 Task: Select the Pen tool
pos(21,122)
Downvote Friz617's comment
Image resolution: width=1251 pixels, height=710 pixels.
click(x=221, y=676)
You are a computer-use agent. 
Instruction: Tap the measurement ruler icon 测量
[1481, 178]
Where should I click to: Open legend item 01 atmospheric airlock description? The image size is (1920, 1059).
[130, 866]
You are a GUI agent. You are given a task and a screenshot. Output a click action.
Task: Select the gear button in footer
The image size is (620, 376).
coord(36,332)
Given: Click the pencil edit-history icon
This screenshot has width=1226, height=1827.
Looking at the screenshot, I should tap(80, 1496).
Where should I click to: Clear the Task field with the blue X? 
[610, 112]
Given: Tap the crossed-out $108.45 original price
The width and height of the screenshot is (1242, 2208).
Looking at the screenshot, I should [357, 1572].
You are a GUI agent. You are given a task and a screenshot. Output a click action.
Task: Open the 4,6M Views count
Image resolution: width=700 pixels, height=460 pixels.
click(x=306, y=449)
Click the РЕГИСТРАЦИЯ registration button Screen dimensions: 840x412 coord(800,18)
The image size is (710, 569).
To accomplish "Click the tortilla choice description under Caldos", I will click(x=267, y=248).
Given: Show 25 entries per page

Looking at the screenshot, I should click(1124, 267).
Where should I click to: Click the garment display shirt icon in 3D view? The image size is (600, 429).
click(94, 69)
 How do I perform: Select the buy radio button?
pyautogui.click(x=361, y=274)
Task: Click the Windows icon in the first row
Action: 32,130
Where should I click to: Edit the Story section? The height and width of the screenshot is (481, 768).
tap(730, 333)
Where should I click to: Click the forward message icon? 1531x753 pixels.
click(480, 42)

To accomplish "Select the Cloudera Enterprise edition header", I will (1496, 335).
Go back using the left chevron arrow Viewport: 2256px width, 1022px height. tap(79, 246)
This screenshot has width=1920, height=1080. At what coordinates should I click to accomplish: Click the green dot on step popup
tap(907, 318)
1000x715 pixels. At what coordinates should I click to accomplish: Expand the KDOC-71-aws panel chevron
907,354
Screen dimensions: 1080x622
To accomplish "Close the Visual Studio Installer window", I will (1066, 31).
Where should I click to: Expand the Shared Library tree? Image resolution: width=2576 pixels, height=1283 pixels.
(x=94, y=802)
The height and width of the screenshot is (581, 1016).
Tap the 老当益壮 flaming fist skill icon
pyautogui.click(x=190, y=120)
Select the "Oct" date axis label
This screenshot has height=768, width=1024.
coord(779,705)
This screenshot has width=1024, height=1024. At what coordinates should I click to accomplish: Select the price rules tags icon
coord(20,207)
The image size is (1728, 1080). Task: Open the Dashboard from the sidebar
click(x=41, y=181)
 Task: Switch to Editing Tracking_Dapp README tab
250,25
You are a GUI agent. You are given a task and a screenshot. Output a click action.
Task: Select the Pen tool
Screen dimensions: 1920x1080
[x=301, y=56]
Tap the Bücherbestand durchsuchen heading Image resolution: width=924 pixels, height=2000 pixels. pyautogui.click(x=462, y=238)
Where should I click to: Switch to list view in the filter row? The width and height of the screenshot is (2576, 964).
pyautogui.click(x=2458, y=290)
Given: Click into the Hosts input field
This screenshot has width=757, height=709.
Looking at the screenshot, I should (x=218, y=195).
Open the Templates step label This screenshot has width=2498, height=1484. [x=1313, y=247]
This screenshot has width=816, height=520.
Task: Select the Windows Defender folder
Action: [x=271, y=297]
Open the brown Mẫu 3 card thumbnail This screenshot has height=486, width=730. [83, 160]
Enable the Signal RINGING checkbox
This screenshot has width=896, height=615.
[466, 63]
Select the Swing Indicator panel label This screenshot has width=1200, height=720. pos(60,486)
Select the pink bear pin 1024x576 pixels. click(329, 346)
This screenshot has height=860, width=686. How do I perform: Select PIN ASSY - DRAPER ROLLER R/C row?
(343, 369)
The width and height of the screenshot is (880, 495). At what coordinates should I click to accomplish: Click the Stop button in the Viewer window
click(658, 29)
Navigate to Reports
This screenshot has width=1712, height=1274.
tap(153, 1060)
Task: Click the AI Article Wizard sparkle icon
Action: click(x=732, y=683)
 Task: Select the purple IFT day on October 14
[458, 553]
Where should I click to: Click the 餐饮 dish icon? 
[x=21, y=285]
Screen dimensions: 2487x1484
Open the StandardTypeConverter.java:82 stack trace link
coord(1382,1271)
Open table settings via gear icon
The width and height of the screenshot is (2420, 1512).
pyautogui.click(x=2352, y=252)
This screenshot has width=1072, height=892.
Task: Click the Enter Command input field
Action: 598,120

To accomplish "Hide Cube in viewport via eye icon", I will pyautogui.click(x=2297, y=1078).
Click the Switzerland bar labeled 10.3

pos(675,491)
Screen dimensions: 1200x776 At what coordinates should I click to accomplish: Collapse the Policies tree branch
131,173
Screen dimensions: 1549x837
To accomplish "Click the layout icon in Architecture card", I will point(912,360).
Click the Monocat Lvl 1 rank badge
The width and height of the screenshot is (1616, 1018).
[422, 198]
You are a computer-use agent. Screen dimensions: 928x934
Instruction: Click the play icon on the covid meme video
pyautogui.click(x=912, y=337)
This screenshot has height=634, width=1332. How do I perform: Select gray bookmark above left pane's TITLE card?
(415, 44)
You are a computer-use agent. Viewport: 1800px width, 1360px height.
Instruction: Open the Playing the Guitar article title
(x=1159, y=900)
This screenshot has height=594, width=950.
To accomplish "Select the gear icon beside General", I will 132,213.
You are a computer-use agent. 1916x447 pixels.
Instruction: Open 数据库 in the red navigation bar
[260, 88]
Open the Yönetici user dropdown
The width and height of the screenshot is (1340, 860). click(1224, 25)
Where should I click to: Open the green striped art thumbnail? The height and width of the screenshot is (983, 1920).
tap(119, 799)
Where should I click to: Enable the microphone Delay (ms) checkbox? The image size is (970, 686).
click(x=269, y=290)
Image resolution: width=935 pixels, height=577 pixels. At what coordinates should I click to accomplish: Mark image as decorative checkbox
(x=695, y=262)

Instructions to follow –
Reproduce each line of the records above without any changes.

Final answer –
 Task: Select the Pen tool
pos(21,122)
Downvote Friz617's comment
Image resolution: width=1251 pixels, height=710 pixels.
click(x=221, y=676)
You are a computer-use agent. 
Instruction: Tap the measurement ruler icon 测量
[1481, 178]
Where should I click to: Open legend item 01 atmospheric airlock description? The image size is (1920, 1059).
[130, 866]
You are a GUI agent. You are given a task and a screenshot. Output a click action.
Task: Select the gear button in footer
The image size is (620, 376).
coord(36,332)
Given: Click the pencil edit-history icon
This screenshot has width=1226, height=1827.
Looking at the screenshot, I should tap(80, 1496).
Where should I click to: Clear the Task field with the blue X? 
[610, 112]
Given: Tap the crossed-out $108.45 original price
The width and height of the screenshot is (1242, 2208).
Looking at the screenshot, I should [357, 1572].
You are a GUI agent. You are given a task and a screenshot. Output a click action.
Task: Open the 4,6M Views count
Image resolution: width=700 pixels, height=460 pixels.
click(x=306, y=449)
Click the РЕГИСТРАЦИЯ registration button Screen dimensions: 840x412 coord(800,18)
The image size is (710, 569).
To accomplish "Click the tortilla choice description under Caldos", I will click(x=267, y=248).
Given: Show 25 entries per page

Looking at the screenshot, I should click(1124, 267).
Where should I click to: Click the garment display shirt icon in 3D view? The image size is (600, 429).
click(94, 69)
 How do I perform: Select the buy radio button?
pyautogui.click(x=361, y=274)
Task: Click the Windows icon in the first row
Action: 32,130
Where should I click to: Edit the Story section? The height and width of the screenshot is (481, 768).
tap(730, 333)
Where should I click to: Click the forward message icon? 1531x753 pixels.
click(480, 42)

To accomplish "Select the Cloudera Enterprise edition header", I will (1496, 335).
Go back using the left chevron arrow Viewport: 2256px width, 1022px height. tap(79, 246)
This screenshot has width=1920, height=1080. At what coordinates should I click to accomplish: Click the green dot on step popup
tap(907, 318)
1000x715 pixels. At what coordinates should I click to accomplish: Expand the KDOC-71-aws panel chevron
907,354
Screen dimensions: 1080x622
To accomplish "Close the Visual Studio Installer window", I will (1066, 31).
Where should I click to: Expand the Shared Library tree? Image resolution: width=2576 pixels, height=1283 pixels.
(x=94, y=802)
The height and width of the screenshot is (581, 1016).
Tap the 老当益壮 flaming fist skill icon
pyautogui.click(x=190, y=120)
Select the "Oct" date axis label
This screenshot has height=768, width=1024.
coord(779,705)
This screenshot has width=1024, height=1024. At what coordinates should I click to accomplish: Select the price rules tags icon
coord(20,207)
The image size is (1728, 1080). Task: Open the Dashboard from the sidebar
click(x=41, y=181)
 Task: Switch to Editing Tracking_Dapp README tab
250,25
You are a GUI agent. You are given a task and a screenshot. Output a click action.
Task: Select the Pen tool
Screen dimensions: 1920x1080
[x=301, y=56]
Tap the Bücherbestand durchsuchen heading Image resolution: width=924 pixels, height=2000 pixels. pyautogui.click(x=462, y=238)
Where should I click to: Switch to list view in the filter row? The width and height of the screenshot is (2576, 964).
pyautogui.click(x=2458, y=290)
Given: Click into the Hosts input field
This screenshot has width=757, height=709.
Looking at the screenshot, I should (x=218, y=195).
Open the Templates step label This screenshot has width=2498, height=1484. [x=1313, y=247]
This screenshot has width=816, height=520.
Task: Select the Windows Defender folder
Action: [x=271, y=297]
Open the brown Mẫu 3 card thumbnail This screenshot has height=486, width=730. [83, 160]
Enable the Signal RINGING checkbox
This screenshot has width=896, height=615.
[466, 63]
Select the Swing Indicator panel label This screenshot has width=1200, height=720. pos(60,486)
Select the pink bear pin 1024x576 pixels. click(329, 346)
This screenshot has height=860, width=686. How do I perform: Select PIN ASSY - DRAPER ROLLER R/C row?
(343, 369)
The width and height of the screenshot is (880, 495). At what coordinates should I click to accomplish: Click the Stop button in the Viewer window
click(658, 29)
Navigate to Reports
This screenshot has width=1712, height=1274.
tap(153, 1060)
Task: Click the AI Article Wizard sparkle icon
Action: click(x=732, y=683)
 Task: Select the purple IFT day on October 14
[458, 553]
Where should I click to: Click the 餐饮 dish icon? 
[x=21, y=285]
Screen dimensions: 2487x1484
Open the StandardTypeConverter.java:82 stack trace link
coord(1382,1271)
Open table settings via gear icon
The width and height of the screenshot is (2420, 1512).
pyautogui.click(x=2352, y=252)
This screenshot has width=1072, height=892.
Task: Click the Enter Command input field
Action: 598,120

To accomplish "Hide Cube in viewport via eye icon", I will pyautogui.click(x=2297, y=1078).
Click the Switzerland bar labeled 10.3

pos(675,491)
Screen dimensions: 1200x776 At what coordinates should I click to accomplish: Collapse the Policies tree branch
131,173
Screen dimensions: 1549x837
To accomplish "Click the layout icon in Architecture card", I will point(912,360).
Click the Monocat Lvl 1 rank badge
The width and height of the screenshot is (1616, 1018).
[422, 198]
You are a computer-use agent. Screen dimensions: 928x934
Instruction: Click the play icon on the covid meme video
pyautogui.click(x=912, y=337)
This screenshot has height=634, width=1332. How do I perform: Select gray bookmark above left pane's TITLE card?
(415, 44)
You are a computer-use agent. Viewport: 1800px width, 1360px height.
Instruction: Open the Playing the Guitar article title
(x=1159, y=900)
This screenshot has height=594, width=950.
To accomplish "Select the gear icon beside General", I will 132,213.
You are a computer-use agent. 1916x447 pixels.
Instruction: Open 数据库 in the red navigation bar
[260, 88]
Open the Yönetici user dropdown
The width and height of the screenshot is (1340, 860). click(1224, 25)
Where should I click to: Open the green striped art thumbnail? The height and width of the screenshot is (983, 1920).
tap(119, 799)
Where should I click to: Enable the microphone Delay (ms) checkbox? The image size is (970, 686).
click(x=269, y=290)
Image resolution: width=935 pixels, height=577 pixels. At what coordinates should I click to accomplish: Mark image as decorative checkbox
(x=695, y=262)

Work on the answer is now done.